DROPPING A
BOMBSHELL
Diving could well be safer, says John Liddiard, if we ditched our basic assumptions and learnt to think the unthinkable
In diving incident reports, one problem seems to come up time and again - lost contact with divers on the surface. Divers come up away from the boat and are not spotted. The boat breaks down and loses contact with divers. Shotlines drag under while divers are decompressing and the boat loses its visual reference. Delayed surface marker buoys are missed in heavy seas.
These are just a few typical scenarios, but how many "diver lost, never seen again" situations include the diver reaching the surface?
Now I will digress, to tell a little story I heard years ago, about a branch of science called "operational analysis", a system of solving problems mathematically.
During World War Two, patrol aircraft would search areas of sea for surfaced or snorkelling U-boats. On spotting one, the aircraft would dive to attack it with depth bombs. On spotting the aircraft, the U-boat would crash-dive and make an evasive turn.
Depth bombs have a greatest effective blast radius at a particular depth, and it was at this depth that they were being set to explode.
This seems sensible enough; set the bombs to explode at the depth at which they give the biggest bang, and you stand more chance of killing the U-boat.
The trouble was, the bombs were not killing many U-boats! A bunch of scientists were locked in a room and told to solve the problem. They looked at dive rates, speed and turn rates of U-boats, the relative effective radius of the bombs at various depths, the spread of the pattern dropped by attacking aircraft and so on.
Their conclusion? The U-boats were often too shallow to be killed by the exploding depth bombs, and if the subs reached the critical depth, they would have time to turn far enough to evade them. Either way, the bombs were wasted.

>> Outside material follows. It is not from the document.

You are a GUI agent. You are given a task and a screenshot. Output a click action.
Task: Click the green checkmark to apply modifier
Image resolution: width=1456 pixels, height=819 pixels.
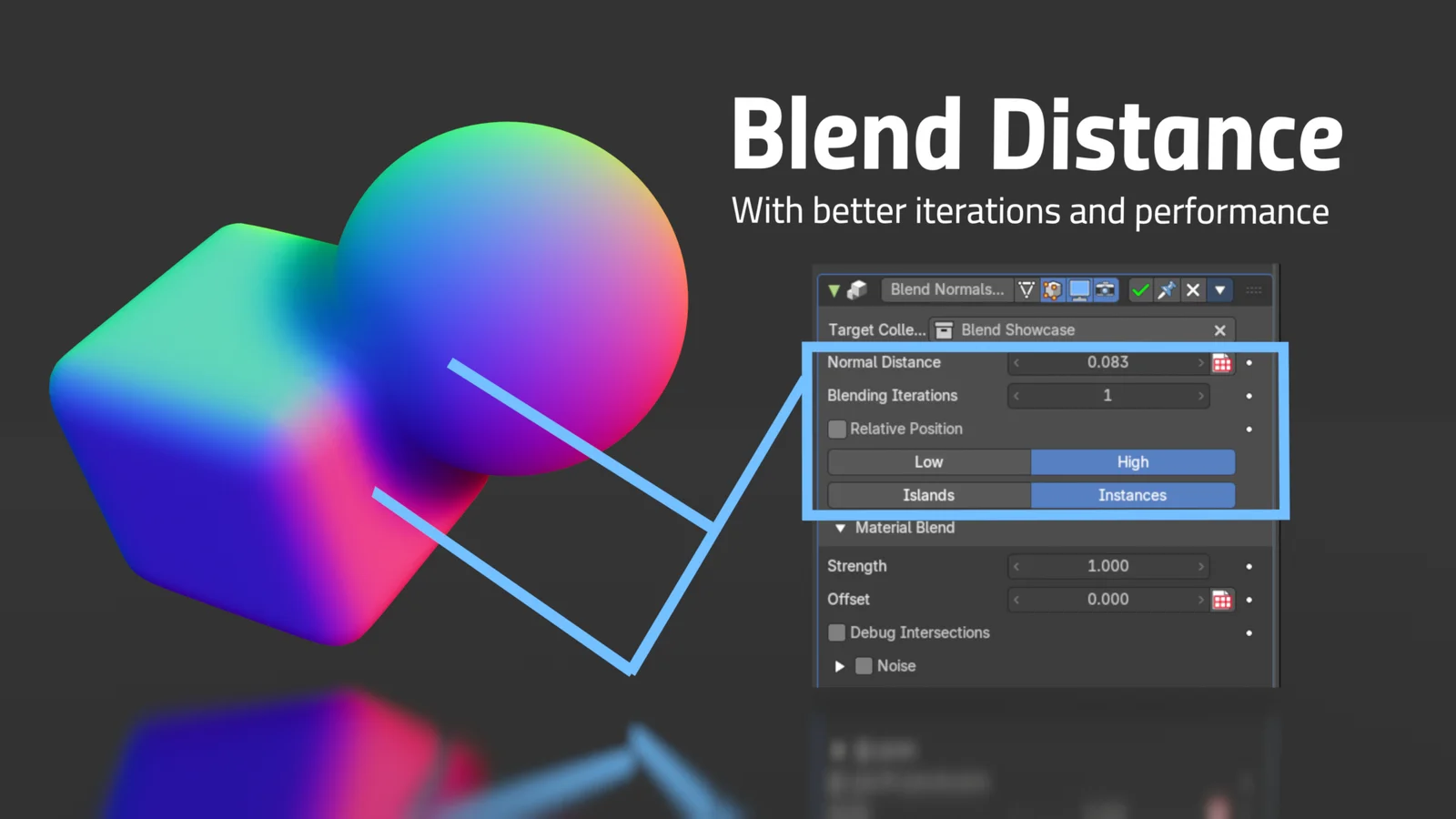1139,289
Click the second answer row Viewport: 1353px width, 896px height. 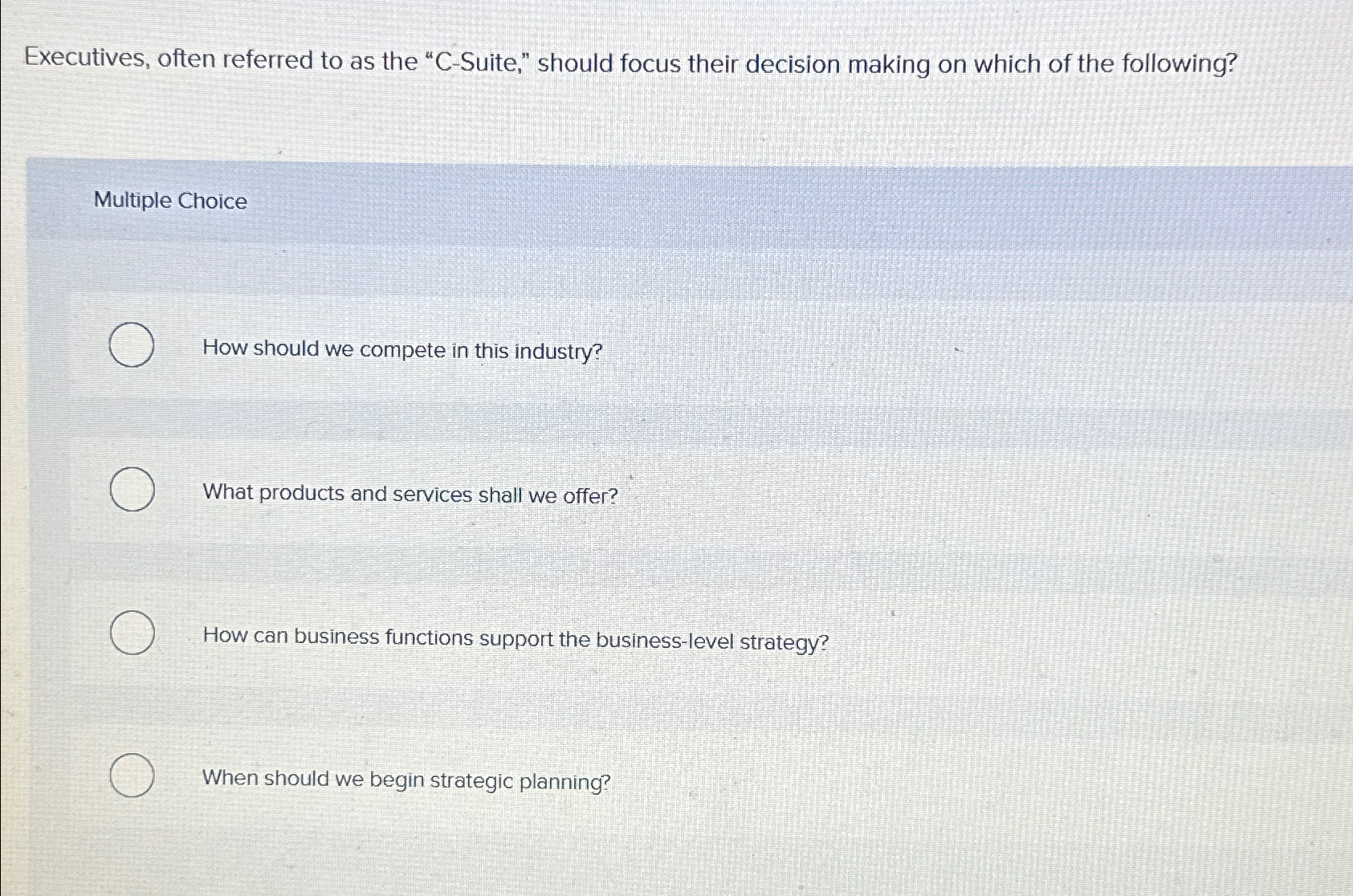562,491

The solution was to set the bombs to explode at shallower depths. They had a lower effective blast radius, but were more likely to be close enough to the U-boat to do some damage. The kill rate improved significantly.
So how is this connected with diving? To my knowledge, no one has ever gone back to first principles in analysing diving safety. The safety equipment required by training agencies and the safety skills taught to divers have never undergone such a process.
The HSE regulations for diving at work now require a risk analysis for each diving project. This applies equally to commercial diving, schools, media and scientific diving, and is a positive step towards a more rational approach to safety.
Unfortunately, many diving operations are missing the point. They take booklets such as the BSAC's Safe Diving Practices, or equivalent PADI standards, and turn them on their heads by inventing a risk and an analysis to justify each safety measure.
They end up with a nice, thick report called a "risk analysis" which tells them they should be following the original booklet, but does it do anything beyond satisfying red tape?
I would describe the sport-diving approach to safety policy as "knee-jerk analysis" - a reflex action to an immediate stimulus: "If divers run out of air, they could drown."
"OK, make them all carry octopus regulators and dive in buddy pairs, that should solve the problem."
What we need to do is analyse diving safety from the ground up. For example, I wouldn't argue that having an alternative air source is intuitively better than not having one. But might not more lives be saved if we spent the equivalent cash on surface-location aids such as yellow flags, EPIRBs and strobe lights, instead of octopus regulators and long hoses?
With the current state of incident reporting and analysis, we simply don't know. Even if the will to question such basic assumptions existed, the data might not be available to conduct a thorough analysis. Incident reports get filed only when things go horribly wrong.
What record is there of incidents avoided by appropriate use of safety aids and application of safety skills? How often are divers forced to approach their buddies for an alternative air source? Having made an ascent, an incident is forgotten and never enters the overall statistics.
How often have divers been "lost" for 10 minutes, then re-located by their cover boat before things got too serious? And what location aids were they using?
If this example seems extreme, look at another item of supposedly "compulsory" diving equipment, the snorkel. Many experienced divers don't bother to carry one. Even those who do, often prefer to surface-swim on their backs. Would more lives be saved if the money new divers spend on a snorkel to complete their basic equipment were spent on a yellow flag?
If money is no object, every diver can be fully equipped with all kinds of safety devices, but most don't have infinitely deep pockets and don't want to cart around so many items of equipment.
Perhaps it's time for a more critical approach to the analysis of diving safety. Who knows, there could be some surprises in store for us.